» Stored data entries
□ □ □ □ □

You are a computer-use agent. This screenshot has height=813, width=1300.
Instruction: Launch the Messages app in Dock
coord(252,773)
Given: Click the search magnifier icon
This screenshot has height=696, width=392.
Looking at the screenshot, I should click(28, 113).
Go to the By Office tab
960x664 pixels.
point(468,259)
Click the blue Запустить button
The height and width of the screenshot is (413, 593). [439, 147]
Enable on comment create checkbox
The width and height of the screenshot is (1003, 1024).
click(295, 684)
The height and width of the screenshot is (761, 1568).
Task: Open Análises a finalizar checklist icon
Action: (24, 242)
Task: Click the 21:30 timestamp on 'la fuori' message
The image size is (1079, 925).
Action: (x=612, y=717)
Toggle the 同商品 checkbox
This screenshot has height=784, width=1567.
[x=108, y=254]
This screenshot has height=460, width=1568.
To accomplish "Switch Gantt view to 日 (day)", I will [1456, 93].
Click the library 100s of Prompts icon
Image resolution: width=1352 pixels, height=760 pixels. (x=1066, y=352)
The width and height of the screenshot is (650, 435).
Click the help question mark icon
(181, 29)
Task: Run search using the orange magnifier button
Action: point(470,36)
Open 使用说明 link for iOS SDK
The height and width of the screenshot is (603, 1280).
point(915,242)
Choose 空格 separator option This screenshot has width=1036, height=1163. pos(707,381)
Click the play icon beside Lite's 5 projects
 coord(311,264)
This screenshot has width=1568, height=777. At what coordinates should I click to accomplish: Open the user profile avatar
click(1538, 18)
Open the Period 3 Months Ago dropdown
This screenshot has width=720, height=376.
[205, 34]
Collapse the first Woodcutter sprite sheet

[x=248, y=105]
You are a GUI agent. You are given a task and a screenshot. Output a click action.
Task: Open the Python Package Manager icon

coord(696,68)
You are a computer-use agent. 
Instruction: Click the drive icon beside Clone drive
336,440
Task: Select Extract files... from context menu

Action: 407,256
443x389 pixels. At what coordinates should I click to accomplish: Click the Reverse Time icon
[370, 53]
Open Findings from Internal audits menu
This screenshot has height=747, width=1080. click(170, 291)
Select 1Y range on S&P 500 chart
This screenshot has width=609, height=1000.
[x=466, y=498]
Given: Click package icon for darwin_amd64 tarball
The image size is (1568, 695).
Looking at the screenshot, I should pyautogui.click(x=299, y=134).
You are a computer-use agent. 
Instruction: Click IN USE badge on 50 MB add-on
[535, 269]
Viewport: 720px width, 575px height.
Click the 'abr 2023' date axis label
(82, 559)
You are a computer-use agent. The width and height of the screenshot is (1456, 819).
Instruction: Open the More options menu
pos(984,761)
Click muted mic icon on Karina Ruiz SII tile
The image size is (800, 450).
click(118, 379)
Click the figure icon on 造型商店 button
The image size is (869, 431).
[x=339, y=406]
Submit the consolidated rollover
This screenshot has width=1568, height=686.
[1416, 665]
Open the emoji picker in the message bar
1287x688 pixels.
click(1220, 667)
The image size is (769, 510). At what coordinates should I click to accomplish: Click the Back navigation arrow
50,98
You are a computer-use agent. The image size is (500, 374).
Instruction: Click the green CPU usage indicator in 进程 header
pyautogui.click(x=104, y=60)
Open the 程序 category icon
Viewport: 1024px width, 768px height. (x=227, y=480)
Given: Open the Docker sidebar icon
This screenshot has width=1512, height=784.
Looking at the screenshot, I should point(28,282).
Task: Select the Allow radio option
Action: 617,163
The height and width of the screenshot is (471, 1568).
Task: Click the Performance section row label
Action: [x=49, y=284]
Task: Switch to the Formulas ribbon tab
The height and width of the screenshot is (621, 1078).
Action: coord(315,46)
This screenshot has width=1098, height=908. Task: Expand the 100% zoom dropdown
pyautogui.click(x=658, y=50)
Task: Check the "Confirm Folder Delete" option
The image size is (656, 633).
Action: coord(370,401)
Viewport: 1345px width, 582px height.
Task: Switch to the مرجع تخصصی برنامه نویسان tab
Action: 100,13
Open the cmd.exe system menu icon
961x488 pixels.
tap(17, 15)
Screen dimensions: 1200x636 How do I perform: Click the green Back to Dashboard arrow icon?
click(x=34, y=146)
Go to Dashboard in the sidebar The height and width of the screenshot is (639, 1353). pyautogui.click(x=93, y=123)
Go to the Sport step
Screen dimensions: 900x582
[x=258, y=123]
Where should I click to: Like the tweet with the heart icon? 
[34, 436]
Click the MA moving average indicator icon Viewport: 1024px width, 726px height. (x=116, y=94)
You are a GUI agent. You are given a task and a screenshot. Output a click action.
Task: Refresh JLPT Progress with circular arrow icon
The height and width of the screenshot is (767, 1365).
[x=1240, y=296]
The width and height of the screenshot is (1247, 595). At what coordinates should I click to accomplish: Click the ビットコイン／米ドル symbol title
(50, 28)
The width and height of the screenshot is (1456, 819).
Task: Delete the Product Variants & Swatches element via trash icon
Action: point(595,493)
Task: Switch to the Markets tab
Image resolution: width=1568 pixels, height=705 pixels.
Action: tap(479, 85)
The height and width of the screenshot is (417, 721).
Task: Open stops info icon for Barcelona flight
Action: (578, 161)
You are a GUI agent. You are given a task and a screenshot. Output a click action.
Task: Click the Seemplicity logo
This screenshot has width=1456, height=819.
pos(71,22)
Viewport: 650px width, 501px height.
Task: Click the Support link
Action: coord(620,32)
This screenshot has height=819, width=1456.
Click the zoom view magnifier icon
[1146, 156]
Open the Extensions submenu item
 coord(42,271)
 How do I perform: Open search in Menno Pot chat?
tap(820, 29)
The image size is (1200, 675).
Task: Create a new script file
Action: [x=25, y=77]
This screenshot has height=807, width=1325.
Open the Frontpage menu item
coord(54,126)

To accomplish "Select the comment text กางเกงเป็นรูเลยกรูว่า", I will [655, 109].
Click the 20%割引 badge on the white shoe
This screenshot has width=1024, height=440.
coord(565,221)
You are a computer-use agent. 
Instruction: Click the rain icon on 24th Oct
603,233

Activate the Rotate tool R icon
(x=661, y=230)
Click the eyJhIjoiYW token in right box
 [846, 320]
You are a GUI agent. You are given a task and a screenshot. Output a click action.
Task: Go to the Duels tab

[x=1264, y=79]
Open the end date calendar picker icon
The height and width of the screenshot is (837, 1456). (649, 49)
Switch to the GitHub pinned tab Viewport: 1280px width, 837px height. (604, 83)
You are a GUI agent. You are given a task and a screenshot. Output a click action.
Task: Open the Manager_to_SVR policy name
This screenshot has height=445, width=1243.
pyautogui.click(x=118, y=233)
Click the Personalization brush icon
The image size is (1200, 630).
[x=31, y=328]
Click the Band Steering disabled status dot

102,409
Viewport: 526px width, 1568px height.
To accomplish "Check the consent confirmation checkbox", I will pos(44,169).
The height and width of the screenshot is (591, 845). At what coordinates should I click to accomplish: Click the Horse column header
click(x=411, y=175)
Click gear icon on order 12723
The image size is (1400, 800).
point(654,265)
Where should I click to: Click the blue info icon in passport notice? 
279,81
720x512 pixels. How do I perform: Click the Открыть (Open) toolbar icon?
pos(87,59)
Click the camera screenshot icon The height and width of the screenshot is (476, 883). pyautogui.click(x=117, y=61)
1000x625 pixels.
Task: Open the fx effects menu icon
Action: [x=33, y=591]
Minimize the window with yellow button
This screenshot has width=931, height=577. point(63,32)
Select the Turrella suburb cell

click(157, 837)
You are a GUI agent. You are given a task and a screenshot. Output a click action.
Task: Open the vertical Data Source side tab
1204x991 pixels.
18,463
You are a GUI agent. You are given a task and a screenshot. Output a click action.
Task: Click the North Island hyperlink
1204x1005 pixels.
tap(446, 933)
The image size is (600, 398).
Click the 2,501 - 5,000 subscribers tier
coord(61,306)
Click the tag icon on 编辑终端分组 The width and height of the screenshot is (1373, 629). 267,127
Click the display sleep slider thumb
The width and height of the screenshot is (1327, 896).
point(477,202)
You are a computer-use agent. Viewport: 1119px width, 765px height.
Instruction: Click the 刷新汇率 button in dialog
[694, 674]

□ □ □ □ □

» TASK PROMPT
Please show each line in the records above that contains "sidebar".

» ANSWER
Given: Open the Docker sidebar icon
Go to Dashboard in the sidebar The height and width of the screenshot is (639, 1353). pyautogui.click(x=93, y=123)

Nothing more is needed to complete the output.